The answer is not right at hand but I can preface the wind up with excerpts from a paper by two gifted students of mine at NYU Law School.  This analysis is over 15 years old but I believe the conclusions, transposed into today’s numbers, is compellingly sound:
“The potential societal effects of increasing funding to start-up ventures are largely speculative and difficult to quantify. Exactly how many new advances or useful products that become lost when research leads are not followed up is questionable. .. Many observers debate the existence and the size of a start-up funding gap. Some claim that no such gap exists, arguing that if there were such a gap, market participants would immediately rush to fill the gap and take a profit. However, as this paper suggests, there are many non-economic reasons that an existing gap may remain unfilled. Investors in small enterprises prefer to invest in companies that are nearby. Since most investors with the money necessary to fund start-up companies are not spread evenly across the country, many companies do not have access to capital. Likewise, government regulation may limit participation in the market. Existing securities laws currently bar smaller investors from investing in start-up enterprises and closing any local gaps or national shortfalls. Due to many non-economic factors, the funding gap exists and has broad economic and social consequences. The economic impact of the seed money gap is staggering. At a conservative minimum, at least $4 billion is lost to the United States economy each year. More realistically, the economy loses closer to $100 billion per year because of the funding gap. Socially, the losses are just as great. Products and services that would improve the lives of countless people are either never developed, or significantly delayed.” (emphasis added)
One hundred billion dollars is a big number, of course. That said, today’s potential is even more dramatic. Take, and only take, the amount of angel investment in Gazelles each year … $27 billion in 2012. Concede, if you will, the existence of the Valley of Death in this business … the aperture between friends and family and Series A rounds, a gap perceived by countless entrepreneurs as too wide to cross … they give up. To be sure, angel financing is critical as Gazelles enter the Valley but assume that Title II expands the available funding by twofold, working in tandem with the dating services such as Super Platforms and Hybrid Venture Capital Funds. And assume the job growth number … 20% per annum courtesy of the Gazelle herd … grows twofold, to 40%. Imagine the impact on the U.S. economy.
The skeptics, of course, will respond How can one cavalierly extrapolate 20% to 40% out of hand? Maybe the 20% number is romantic. And how about the white elephants? What good does it do to double the number of companies which join the herd and then keel over in their tracks. Maybe all (or most of) the eligible companies in fact get funded; more capital, no matter how much will just produce more lemons.

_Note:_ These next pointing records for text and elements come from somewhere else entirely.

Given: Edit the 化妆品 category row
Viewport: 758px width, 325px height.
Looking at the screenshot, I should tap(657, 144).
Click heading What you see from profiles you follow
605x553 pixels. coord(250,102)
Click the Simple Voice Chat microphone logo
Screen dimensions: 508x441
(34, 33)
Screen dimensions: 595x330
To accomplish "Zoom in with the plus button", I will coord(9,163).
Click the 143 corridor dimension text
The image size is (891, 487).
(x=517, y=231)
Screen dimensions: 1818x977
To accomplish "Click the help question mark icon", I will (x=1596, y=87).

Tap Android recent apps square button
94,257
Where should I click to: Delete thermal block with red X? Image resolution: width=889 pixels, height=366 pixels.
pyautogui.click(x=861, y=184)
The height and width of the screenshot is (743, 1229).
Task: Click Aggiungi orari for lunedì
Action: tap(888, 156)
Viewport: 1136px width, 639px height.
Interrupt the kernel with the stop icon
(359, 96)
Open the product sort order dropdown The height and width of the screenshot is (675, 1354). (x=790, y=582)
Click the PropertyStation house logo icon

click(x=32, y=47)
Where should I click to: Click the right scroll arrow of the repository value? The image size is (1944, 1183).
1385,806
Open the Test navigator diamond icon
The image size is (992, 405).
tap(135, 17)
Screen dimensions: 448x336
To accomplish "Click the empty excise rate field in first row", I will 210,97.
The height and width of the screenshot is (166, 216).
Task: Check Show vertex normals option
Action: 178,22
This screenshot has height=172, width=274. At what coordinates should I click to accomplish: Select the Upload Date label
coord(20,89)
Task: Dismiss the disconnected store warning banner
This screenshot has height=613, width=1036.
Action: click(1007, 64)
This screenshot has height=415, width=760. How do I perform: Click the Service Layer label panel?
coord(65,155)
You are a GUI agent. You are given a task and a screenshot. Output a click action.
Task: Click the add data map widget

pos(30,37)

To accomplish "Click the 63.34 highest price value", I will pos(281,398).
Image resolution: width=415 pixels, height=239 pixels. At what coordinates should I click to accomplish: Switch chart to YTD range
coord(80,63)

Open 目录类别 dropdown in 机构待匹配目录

Point taken. We have to wait and see. But, for those of us who have been out and about in the early stage vertical for a number of years … over 50 in my case … the odds are attractive. The advance in science and tech in the U.S. appear to be accelerating exponentially. At least a number of highly qualified scholar / observers have gone on record to that effect. Standard IP is liberated from the labs and curated / chaperoned onto the web. The promise of, in a word, is extraordinary. Maybe it will remain unfulfilled. But what is the argument that it’s not worth a try?